PID 1 is magic in problematic ways. In particular, if PID 1 crashes, the whole system goes down with it. And having PID 1 be a normal program running from a normal ELF file means that that ELF file is pinned for the life of the system or at least until it execs something else. So handoff from initramfs to a real fs either involves PID 1 calling execve() or involves leaving the init process around. Upgrading the package containing PID 1 requires execve(). Running PID 1 from a network filesystem or an unreliable device risks a kernel panic for no good reason.

With PID 1 moved to the kernel, the actual service management job is no longer coupled to PID 1’s legacy. A service manager could hand off to another one by saving its state to disk and exiting, by running the new one and moving its state after the new one starts, or by any other ordinary means.
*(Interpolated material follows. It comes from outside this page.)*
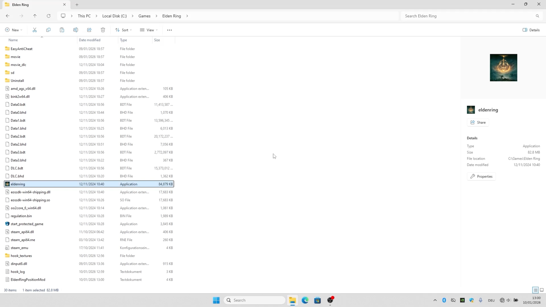Click the Properties button in details pane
And if it crashes, you can ssh in, read logs, save work, and then restart it or the whole system as appropriate.

As a minor additional benefit, having PID 1 in the kernel could enable some optimizations. Right now, a process must enter the zombie state when it exits, and it must stay in that state until its parent wakes up and reaps it. So a service exiting fundamentally involves some complex bookkeeping and a context switch to a single, unrelated process. If the kernel knew that kpid1 was in use and that nothing in the system actually needs to be notified of exiting children of pid 1, then a child of pid 1 that exits could simply go away, as it would on a sensible system like Windows.

(Yes, it's okay to admit that, in some respects, Windows is substantially better than Linux/Unix.)